Coverage and Out-of-Pocket Spending on Brand versus Generic/Biosimilar Specialty Drugs in Medicare Part D

Tuesday, June 12, 2018: 8:20 AM
1000 - First Floor (Rollins School of Public Health)

Presenter: Stacie Dusetzina

Discussant: Marta Wosinska


Background: Generic price competition has historically been a successful strategy for lowering US prescription drug prices. However, whether generic competition will continue to be effective for lowering payer and patient out-of-pocket prices for specialty drugs and biologics is unclear. Under Medicare Part D the Affordable Care Act included provisions aimed at closing the “doughnut hole” by incorporating reduced patient cost-sharing from 100% in 2010 to 25% in 2020. They achieve this, in part, by a 50% manufacturer discount for branded products, which is credited towards patient out-of-pocket spending on branded drugs. No such credit exists for generic products. In this paper we compare price reductions and expected out-of-pocket spending for Medicare Part D enrollees for three brand-generic/biosimilar pairs to estimate potential savings for patients using generic/biosimilar products over branded counterparts: a small molecule product for treating high cholesterol (Crestor / rosuvastain – generic approval in 2016); a small molecule specialty drug for cancer (Gleevec / imatinib – generic approval in 2015); and the first biologic drug approved in the US for neutropenia (Neupogen / zarxio – biosimilar approval 2015).
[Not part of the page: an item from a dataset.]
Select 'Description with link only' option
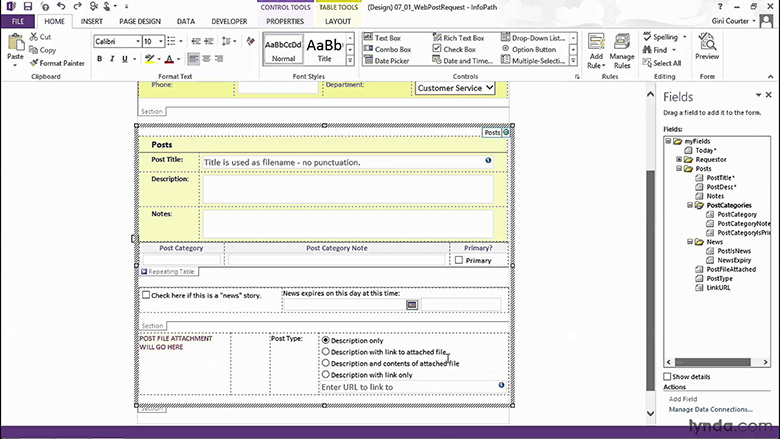780x439 pixels. 325,375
Methods: We used the Medicare Prescription Drug Plan Formulary, Pharmacy Network, and Pricing Information Files from the Centers for Medicaid and Medicare Services for Q3 2016. We analyzed 897 stand-alone and 1,920 Medicare Advantage Prescription Drug formularies. We identified selected orally or self-administered medications and summarized drug prices at the point of sale (median amount paid by patients and plans to the pharmacy, excluding post-sale rebates) and estimated out-of-pocket spending for beneficiaries filling 12 months of therapy. To ensure comparable estimates across products we limited to a 30-day supply of therapy and a standard dose: 0.8ML/480mcg for Neupogen/zarxio; 400MG for Gleevec/imatinib; 20MG for Crestor/rosuvastatin. We estimated spending based on actual formulary coverage and separately assuming that brand and generic drug users paid only 25% coinsurance in the coverage gap (to reflect expected changes to the Part D benefit in 2020).
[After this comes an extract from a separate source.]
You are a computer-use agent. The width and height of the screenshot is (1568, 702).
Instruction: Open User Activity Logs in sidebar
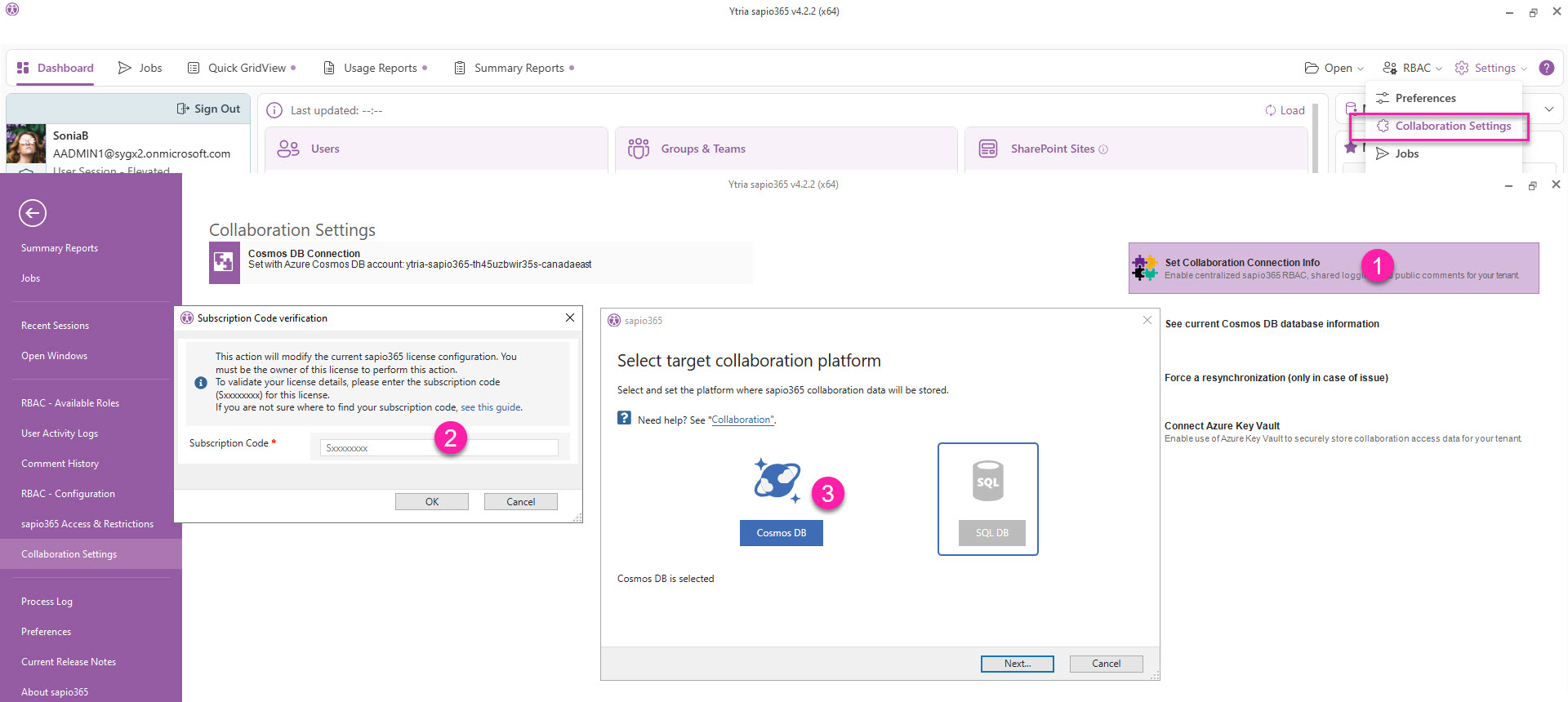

Results: Median monthly prices and interquartile ranges (IQR) were $250($20) and $61($30), Crestor/rosuvastatin; $10,152($161) and $8,661($611), Gleevec/imatinib; and $5,187($78) and $4,547($64), Neupogen/zarxio. When considering coverage across all Part D formularies, 95.6% and 52.4% covered Crestor/rosuvastatin; 67.1% and 81.0% covered Gleevec/imatinib; 96.2% and 57.2% covered Neupogen/zarxio.

For plans covering products, estimated annual out-of-pocket spending was $492 lower for generic rosuvastatin versus Crestor ($281 versus $774 per year). Out-of-pocket spending was $1,056 higher for generic imatinib versus Gleevec ($9,573 versus $8,517) and $1,567 higher for the biosimilar zarxio versus Neupogen ($7,105 versus $5,538).

Discussion: Generic competition and biosimilar entry in the specialty drug context may be less effective at reducing drug prices and patient out-of-pocket spending than anticipated. Fewer generic entrants and incentives for branded drug use within the doughnut hole are likely key contributors. Limitations include limited follow-up time and the inclusion of only three brand/generic/biosimilar comparators. Additionally, point-of-sale prices do not include rebates, although we expect rebates to be used primarily for branded rather than generic products. Future work should expand the list of considered products.